● **Given information**:

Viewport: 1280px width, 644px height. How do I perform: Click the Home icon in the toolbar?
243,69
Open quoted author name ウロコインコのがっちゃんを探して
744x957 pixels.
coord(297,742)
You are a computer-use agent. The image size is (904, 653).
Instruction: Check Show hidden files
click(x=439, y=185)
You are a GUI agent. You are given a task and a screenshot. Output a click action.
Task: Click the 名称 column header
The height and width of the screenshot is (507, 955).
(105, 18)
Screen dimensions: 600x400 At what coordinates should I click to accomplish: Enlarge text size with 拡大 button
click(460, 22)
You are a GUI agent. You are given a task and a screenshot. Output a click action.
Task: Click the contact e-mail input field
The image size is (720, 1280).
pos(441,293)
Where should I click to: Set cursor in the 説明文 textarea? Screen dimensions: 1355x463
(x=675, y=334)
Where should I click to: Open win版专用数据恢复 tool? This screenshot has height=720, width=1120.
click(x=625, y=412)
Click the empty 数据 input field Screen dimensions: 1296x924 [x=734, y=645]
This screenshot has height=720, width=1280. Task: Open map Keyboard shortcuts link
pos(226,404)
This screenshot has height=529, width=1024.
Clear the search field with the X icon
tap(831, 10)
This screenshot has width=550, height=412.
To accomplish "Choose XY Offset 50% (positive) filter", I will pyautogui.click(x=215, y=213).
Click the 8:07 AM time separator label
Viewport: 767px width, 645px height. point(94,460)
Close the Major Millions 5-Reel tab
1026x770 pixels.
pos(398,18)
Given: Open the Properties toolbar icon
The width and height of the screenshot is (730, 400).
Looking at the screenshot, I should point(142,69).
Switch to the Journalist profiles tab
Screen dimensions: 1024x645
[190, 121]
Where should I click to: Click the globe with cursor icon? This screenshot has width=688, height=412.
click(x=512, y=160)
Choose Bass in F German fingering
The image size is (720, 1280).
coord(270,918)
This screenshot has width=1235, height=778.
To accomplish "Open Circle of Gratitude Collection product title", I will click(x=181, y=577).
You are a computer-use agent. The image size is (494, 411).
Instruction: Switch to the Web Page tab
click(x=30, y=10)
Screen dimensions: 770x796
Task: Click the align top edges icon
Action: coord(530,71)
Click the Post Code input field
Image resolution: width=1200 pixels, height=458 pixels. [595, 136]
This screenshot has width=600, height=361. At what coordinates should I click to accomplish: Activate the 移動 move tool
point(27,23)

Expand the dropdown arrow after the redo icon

● **Work request**: Each record must be reproduced exactly, with nothing missing.

● **Answer space**:
Viewport: 1280px width, 644px height. How do I perform: Click the Home icon in the toolbar?
243,69
Open quoted author name ウロコインコのがっちゃんを探して
744x957 pixels.
coord(297,742)
You are a computer-use agent. The image size is (904, 653).
Instruction: Check Show hidden files
click(x=439, y=185)
You are a GUI agent. You are given a task and a screenshot. Output a click action.
Task: Click the 名称 column header
The height and width of the screenshot is (507, 955).
(105, 18)
Screen dimensions: 600x400 At what coordinates should I click to accomplish: Enlarge text size with 拡大 button
click(460, 22)
You are a GUI agent. You are given a task and a screenshot. Output a click action.
Task: Click the contact e-mail input field
The image size is (720, 1280).
pos(441,293)
Where should I click to: Set cursor in the 説明文 textarea? Screen dimensions: 1355x463
(x=675, y=334)
Where should I click to: Open win版专用数据恢复 tool? This screenshot has height=720, width=1120.
click(x=625, y=412)
Click the empty 数据 input field Screen dimensions: 1296x924 [x=734, y=645]
This screenshot has height=720, width=1280. Task: Open map Keyboard shortcuts link
pos(226,404)
This screenshot has height=529, width=1024.
Clear the search field with the X icon
tap(831, 10)
This screenshot has width=550, height=412.
To accomplish "Choose XY Offset 50% (positive) filter", I will pyautogui.click(x=215, y=213).
Click the 8:07 AM time separator label
Viewport: 767px width, 645px height. point(94,460)
Close the Major Millions 5-Reel tab
1026x770 pixels.
pos(398,18)
Given: Open the Properties toolbar icon
The width and height of the screenshot is (730, 400).
Looking at the screenshot, I should point(142,69).
Switch to the Journalist profiles tab
Screen dimensions: 1024x645
[190, 121]
Where should I click to: Click the globe with cursor icon? This screenshot has width=688, height=412.
click(x=512, y=160)
Choose Bass in F German fingering
The image size is (720, 1280).
coord(270,918)
This screenshot has width=1235, height=778.
To accomplish "Open Circle of Gratitude Collection product title", I will click(x=181, y=577).
You are a computer-use agent. The image size is (494, 411).
Instruction: Switch to the Web Page tab
click(x=30, y=10)
Screen dimensions: 770x796
Task: Click the align top edges icon
Action: coord(530,71)
Click the Post Code input field
Image resolution: width=1200 pixels, height=458 pixels. [595, 136]
This screenshot has width=600, height=361. At what coordinates should I click to accomplish: Activate the 移動 move tool
point(27,23)

Expand the dropdown arrow after the redo icon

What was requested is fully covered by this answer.